Simulating the sensitivity to stellar point sources of Chandra X-ray observations

TL;DR

This paper presents a hierarchical Monte Carlo simulation method to evaluate the sensitivity and completeness of Chandra X-ray observations of the Cygnus OB2 association, aiding in the analysis of detected X-ray sources.

Contribution

It introduces a comprehensive simulation approach combining empirical data and analytic estimates to assess detection sensitivity and completeness in X-ray surveys.

Findings

90% completeness at 4 x 10^30 ergs/s for a dispersed population

Reduced mass threshold to 1.1 Msun for clustered populations

Detection efficiency curves adaptable to other X-ray surveys

Abstract

The Chandra Cygnus OB2 Legacy Survey is a wide and deep X-ray survey of the nearby and massive Cygnus OB2 association. The survey has detected ~8,000 X-ray sources, the majority of which are pre-main sequence X-ray emitting young stars in the association itself.

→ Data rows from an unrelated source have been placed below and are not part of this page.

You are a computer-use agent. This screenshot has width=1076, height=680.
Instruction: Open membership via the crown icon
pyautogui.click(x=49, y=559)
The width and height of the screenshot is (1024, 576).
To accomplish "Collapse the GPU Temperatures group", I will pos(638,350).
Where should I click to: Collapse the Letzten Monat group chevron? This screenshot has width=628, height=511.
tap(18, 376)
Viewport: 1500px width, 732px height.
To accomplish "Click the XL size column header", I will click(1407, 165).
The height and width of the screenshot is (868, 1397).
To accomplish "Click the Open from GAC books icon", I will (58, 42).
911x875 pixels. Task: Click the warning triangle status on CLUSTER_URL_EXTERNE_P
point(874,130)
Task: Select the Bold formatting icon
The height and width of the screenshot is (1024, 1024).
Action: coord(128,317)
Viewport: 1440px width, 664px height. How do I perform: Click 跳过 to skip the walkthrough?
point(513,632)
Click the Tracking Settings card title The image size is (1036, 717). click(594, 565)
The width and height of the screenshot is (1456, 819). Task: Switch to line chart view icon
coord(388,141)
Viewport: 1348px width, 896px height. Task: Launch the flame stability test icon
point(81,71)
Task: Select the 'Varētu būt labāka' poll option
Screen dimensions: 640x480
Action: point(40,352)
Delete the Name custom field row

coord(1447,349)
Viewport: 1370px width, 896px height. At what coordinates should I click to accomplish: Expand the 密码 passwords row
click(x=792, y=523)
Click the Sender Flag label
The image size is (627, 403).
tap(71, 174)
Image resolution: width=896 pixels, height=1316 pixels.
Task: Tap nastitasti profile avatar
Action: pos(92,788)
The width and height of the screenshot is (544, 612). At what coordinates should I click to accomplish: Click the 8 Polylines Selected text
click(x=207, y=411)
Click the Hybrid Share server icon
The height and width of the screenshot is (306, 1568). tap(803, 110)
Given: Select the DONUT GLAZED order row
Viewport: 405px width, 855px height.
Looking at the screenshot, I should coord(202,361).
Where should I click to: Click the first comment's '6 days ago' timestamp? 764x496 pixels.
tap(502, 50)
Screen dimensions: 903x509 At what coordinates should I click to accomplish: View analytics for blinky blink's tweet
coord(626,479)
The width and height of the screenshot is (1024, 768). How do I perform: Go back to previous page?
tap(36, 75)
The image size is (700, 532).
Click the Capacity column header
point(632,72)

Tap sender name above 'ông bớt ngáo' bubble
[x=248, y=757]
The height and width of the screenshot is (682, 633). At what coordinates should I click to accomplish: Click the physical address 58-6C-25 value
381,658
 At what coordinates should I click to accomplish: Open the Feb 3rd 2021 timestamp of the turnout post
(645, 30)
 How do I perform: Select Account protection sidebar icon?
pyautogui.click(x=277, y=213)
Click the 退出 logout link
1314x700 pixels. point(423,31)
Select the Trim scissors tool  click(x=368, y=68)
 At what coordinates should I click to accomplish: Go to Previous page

To facilitate quantitative scientific studies of these sources as well as the underlying OB association it is important to understand the sensitivity of the observations and the level of completeness the observations have obtained. Here we describe the use of a hierarchical Monte Carlo simulation to achieve this goal by combining the empirical properties of the observations, analytic estimates of the source verification process, and an extensive set of source detection simulations. We find that our survey reaches a 90% completeness level for a pre-main-sequence population at the distance of Cyg OB2 at an X-ray luminosity of 4 x 10^30 ergs/s and a stellar mass of 1.3 Msun for a randomly distributed population. For a spatially clustered population such as Cyg~OB2 the 90% completeness level is reached at 1.1 Msun instead, as the sources are more concentrated in areas of our survey with a high exposure. These simulations can easily be adapted for use with other X-ray observations and surveys, and we provide X-ray detection efficiency curves for a very wide array of source and background properties to allow these simulations to be easily exploited by other users.